Reversible Affinity Labeling of Opioid Receptors via Disulfide Bonding: Discriminative Labeling of μ and δ Subtypes by Chemically Activated Thiol-Containing Enkephalin Analogs

抄録

The 3-nitro-2-pyridinesulfenyl (Npys) group bound to a mercapto group is a highly activated electrophilic reagent, which only reacts with a free mercapto group to form a disulfide bond via the thiol-disulfide exchange reaction. We incorporated the Npys group into enkephalin analogs to affinity label μ and δ opioid receptors. When rat brain membranes were incubated with [D-Ala2, Leu(CH₂SNpys)⁵]enkephalin, and assayed for the inhibition of binding of DAGO and DSLET enkephalin analogs to opioid receptors, the number of receptors decreased sharply, depending upon the concentration of this SNpyscontaining enkephalin.
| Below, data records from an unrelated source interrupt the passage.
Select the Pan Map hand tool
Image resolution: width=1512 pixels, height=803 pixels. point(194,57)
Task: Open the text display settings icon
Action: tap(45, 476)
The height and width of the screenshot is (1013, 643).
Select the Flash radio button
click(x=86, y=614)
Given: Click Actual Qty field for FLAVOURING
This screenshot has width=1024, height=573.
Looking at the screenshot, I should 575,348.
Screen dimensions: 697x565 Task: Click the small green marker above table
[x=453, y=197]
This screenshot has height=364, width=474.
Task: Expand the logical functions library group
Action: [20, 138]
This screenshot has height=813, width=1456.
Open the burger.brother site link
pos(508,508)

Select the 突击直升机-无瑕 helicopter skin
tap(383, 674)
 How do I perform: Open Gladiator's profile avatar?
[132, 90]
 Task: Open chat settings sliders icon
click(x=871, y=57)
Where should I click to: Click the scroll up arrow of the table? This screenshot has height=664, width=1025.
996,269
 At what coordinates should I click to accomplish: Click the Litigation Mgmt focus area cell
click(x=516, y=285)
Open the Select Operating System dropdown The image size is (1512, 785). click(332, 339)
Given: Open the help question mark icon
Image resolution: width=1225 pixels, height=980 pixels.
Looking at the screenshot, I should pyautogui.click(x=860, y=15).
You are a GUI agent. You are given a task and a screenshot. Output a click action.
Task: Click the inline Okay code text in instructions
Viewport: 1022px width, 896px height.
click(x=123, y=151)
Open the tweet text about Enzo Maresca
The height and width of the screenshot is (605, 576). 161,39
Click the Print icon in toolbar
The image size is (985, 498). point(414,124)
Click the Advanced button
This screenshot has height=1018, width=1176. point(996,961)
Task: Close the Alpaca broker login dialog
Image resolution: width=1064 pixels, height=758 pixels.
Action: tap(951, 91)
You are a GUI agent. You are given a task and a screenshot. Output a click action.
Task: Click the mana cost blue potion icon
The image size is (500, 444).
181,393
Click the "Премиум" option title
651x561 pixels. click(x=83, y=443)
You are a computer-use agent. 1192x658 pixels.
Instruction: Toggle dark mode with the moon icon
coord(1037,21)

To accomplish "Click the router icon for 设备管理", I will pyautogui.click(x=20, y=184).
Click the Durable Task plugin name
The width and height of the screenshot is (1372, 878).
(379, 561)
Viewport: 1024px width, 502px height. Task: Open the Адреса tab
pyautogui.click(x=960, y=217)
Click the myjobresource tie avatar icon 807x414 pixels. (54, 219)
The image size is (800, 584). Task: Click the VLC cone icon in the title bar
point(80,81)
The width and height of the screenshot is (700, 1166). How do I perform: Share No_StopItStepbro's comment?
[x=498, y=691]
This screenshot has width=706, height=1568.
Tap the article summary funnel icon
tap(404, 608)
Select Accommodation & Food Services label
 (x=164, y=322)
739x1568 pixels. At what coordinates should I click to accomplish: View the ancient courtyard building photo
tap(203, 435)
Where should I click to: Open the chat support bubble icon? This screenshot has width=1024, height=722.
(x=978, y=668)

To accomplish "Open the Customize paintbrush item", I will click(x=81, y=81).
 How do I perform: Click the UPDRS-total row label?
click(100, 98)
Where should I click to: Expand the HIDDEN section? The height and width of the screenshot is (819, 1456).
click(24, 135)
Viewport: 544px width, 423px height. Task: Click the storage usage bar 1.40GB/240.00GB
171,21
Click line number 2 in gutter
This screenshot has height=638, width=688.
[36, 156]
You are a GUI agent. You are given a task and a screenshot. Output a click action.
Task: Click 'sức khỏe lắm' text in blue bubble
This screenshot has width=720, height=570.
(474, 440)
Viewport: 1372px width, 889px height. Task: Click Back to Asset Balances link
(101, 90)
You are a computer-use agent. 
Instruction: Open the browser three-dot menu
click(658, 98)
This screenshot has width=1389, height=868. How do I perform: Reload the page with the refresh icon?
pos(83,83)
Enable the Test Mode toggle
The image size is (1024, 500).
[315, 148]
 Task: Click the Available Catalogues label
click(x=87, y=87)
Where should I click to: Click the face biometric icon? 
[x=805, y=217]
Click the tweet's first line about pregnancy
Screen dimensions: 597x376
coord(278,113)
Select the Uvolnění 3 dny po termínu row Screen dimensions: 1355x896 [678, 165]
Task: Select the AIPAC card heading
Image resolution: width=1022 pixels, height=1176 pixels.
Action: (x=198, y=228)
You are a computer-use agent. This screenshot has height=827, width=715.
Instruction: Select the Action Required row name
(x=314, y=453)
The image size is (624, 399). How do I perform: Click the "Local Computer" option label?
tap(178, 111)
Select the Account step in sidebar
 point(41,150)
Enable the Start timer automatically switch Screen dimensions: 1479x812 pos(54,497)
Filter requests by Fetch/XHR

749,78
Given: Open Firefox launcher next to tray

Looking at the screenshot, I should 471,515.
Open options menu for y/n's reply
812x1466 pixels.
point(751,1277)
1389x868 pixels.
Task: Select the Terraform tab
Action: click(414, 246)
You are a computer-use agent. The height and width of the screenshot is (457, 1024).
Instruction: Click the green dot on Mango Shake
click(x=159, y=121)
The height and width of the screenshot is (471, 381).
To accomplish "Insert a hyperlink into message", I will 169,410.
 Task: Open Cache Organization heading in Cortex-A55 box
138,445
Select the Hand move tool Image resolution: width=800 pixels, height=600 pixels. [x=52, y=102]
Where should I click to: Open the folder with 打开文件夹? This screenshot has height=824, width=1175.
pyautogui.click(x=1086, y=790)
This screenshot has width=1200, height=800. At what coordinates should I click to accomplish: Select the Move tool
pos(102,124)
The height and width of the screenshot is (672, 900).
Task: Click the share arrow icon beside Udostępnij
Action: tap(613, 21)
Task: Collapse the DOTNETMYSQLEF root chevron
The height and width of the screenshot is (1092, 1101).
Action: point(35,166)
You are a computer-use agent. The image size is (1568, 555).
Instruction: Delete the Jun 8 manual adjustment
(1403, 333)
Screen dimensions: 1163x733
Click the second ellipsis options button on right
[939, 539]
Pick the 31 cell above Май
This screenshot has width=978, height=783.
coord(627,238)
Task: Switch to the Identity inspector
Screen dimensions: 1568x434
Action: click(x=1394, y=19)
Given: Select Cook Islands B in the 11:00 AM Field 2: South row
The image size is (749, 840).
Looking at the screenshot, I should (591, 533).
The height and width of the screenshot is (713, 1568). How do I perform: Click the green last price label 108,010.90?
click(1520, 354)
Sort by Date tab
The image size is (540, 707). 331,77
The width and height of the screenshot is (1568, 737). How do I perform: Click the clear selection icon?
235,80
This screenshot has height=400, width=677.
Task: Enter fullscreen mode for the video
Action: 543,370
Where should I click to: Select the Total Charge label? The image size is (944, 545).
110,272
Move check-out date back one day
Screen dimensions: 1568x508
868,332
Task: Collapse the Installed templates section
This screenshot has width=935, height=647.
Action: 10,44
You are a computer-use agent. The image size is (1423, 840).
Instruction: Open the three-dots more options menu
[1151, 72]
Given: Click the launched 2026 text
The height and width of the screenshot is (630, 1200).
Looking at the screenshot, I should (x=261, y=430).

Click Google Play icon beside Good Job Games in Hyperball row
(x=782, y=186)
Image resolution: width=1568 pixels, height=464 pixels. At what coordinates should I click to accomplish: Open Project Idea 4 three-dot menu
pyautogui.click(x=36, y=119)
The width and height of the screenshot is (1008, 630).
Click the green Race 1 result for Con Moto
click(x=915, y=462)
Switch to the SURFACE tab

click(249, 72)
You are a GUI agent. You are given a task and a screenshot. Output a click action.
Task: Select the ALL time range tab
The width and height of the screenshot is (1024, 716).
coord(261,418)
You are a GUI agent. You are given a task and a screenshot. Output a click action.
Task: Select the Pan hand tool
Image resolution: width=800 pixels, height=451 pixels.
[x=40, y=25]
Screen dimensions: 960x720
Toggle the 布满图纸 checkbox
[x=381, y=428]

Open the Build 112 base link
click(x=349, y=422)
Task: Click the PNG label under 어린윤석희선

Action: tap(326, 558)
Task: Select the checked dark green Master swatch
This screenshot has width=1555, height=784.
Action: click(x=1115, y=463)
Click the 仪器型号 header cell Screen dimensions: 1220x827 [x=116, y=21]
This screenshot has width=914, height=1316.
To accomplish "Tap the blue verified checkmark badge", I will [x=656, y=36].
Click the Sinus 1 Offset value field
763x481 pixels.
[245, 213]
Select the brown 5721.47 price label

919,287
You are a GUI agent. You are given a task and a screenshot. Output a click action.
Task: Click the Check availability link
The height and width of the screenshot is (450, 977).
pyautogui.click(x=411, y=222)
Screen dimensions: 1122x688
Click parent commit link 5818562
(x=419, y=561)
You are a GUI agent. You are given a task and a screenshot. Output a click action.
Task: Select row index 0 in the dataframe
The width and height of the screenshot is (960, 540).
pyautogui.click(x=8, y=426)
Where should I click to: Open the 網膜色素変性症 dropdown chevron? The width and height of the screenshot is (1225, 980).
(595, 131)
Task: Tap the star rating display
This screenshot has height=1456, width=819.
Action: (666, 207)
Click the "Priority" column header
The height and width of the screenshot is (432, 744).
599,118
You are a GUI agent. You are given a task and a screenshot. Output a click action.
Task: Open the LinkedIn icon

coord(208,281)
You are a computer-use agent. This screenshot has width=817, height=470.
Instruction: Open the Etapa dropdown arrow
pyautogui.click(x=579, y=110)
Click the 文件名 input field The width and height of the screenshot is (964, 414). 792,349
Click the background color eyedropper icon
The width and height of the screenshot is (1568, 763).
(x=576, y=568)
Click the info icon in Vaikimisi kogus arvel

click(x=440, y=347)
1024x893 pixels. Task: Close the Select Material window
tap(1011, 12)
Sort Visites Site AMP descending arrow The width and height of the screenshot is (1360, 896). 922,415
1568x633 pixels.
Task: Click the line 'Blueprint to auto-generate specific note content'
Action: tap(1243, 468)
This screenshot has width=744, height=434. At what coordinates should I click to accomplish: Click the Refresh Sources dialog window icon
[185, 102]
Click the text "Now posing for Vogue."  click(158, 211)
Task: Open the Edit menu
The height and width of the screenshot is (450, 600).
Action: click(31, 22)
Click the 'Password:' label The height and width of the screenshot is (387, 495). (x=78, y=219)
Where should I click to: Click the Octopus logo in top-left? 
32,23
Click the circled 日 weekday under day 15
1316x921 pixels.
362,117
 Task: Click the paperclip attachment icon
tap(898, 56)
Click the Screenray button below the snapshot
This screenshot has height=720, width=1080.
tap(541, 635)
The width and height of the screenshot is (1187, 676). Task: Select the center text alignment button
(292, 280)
It was found that this enkephalin analog occupies μ receptors highly specifically (EC₅₀=51 nM) and almost 100 times more selectively than δ receptors. In contrast, [D-Ala², Leu⁵] enkephalyl-Cys(Npys)⁶ attached covalently to δ receptors (EC₅₀=34 nM) about 150 times more selectively than to μ receptors. Although N-ethylmaleimide also inhibited the binding of DAGO and DSLET, four to six orders of magnitude higher concentrations were required as compared to SNpys-containing enkephalins. When enkephalin-bound rat membranes were treated with dithiothreitol, the loss of receptors was reversed, depending upon the concentration of and incubation time with dithiothreitol. The recovery was much faster (about 1, 000 times) for δ receptors than for μ receptors. The present results indicated that both μ and δ receptors in rat brain consist of a free mercapto group near the enkephalin binding site and that SNpys-containing enkephalins can label these mercapto groups discriminatively. The disulfide bond between [D-Ala², Leu⁵]enkephalyl-Cys⁶ and δ receptors appears to be exposed, while that between [D-Ala², Leu(CH₂-SNpys)⁵]enkephalin and μ receptors is shielded.